Exemptions

Exemptions allow you to mark certain rules as “approved exceptions” for your organization. Systems with exemptions are reported as compliant, even if the setting differs from the rule’s expected result.

Note: The check will still be logged as a finding, but marking it as exempt allows reporting tools to exclude it from non-compliance.

---

How Exemptions Work

Exemptions are set in the org.{baseline}.audit.plist file, which can be placed in /Library/Preferences/org.{baseline}.audit.plist or applied via a custom configuration profile.

---

Setting an Exemption

1. Set exempt to true for the rule.
2. Add an exempt_reason describing why the exemption is needed.

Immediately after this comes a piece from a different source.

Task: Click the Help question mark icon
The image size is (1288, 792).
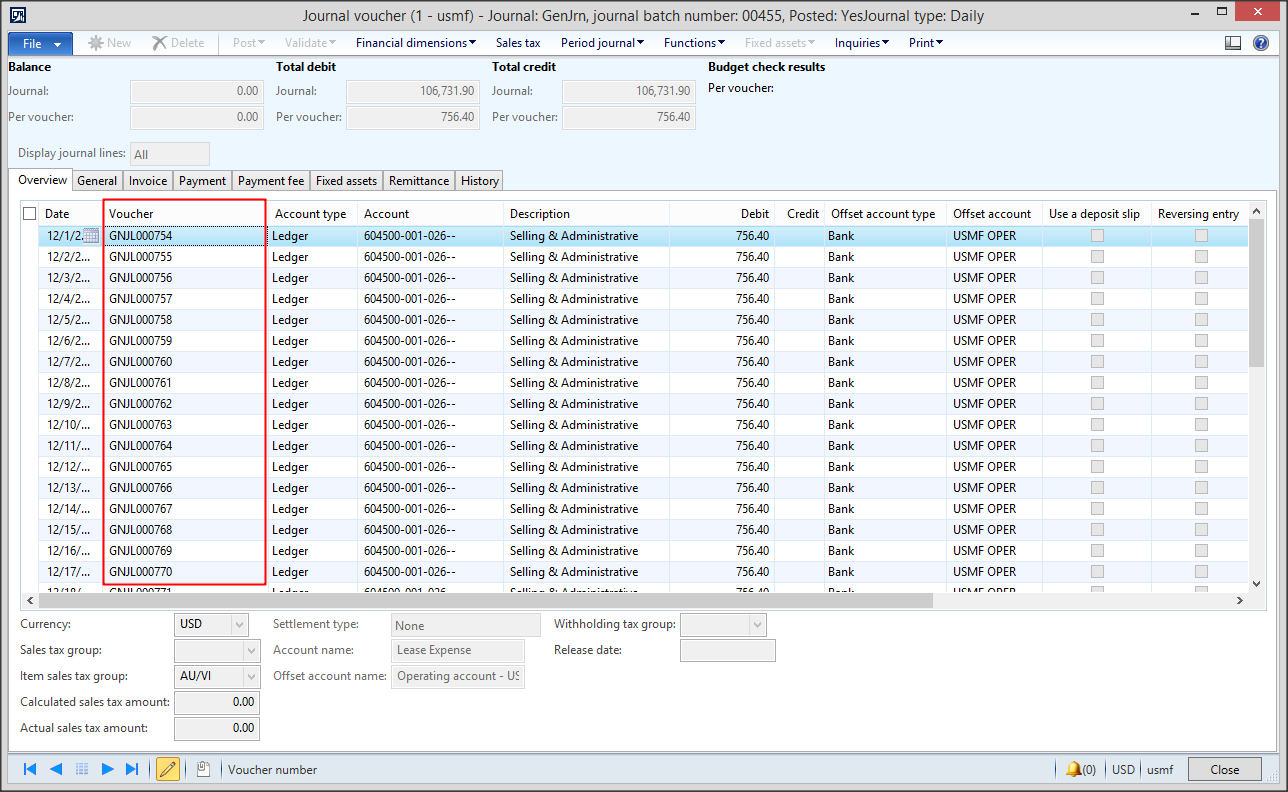Action: 1261,42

Example: Exempting auth_smartcard_enforce

sudo /usr/libexec/PlistBuddy -c "Add :auth_smartcard_enforce:exempt bool true" /Library/Preferences/org.800-53r5_moderate.audit.plist
sudo /usr/libexec/PlistBuddy -c "Add :auth_smartcard_enforce:exempt_reason string 'Reader Issues'" /Library/Preferences/org.800-53r5_moderate.audit.plist

/usr/libexec/PlistBuddy -c "Print auth_smartcard_enforce" /Library/Preferences/org.800-53r5_moderate.audit.plist

Result:

Dict {
    finding = true
    exempt = true
    exempt_reason = Reader Issues
}

---

Note

If org.{baseline}.audit.plist is not set, the script will default exempt to false.

Exemptions help you document and manage approved exceptions in your compliance reporting.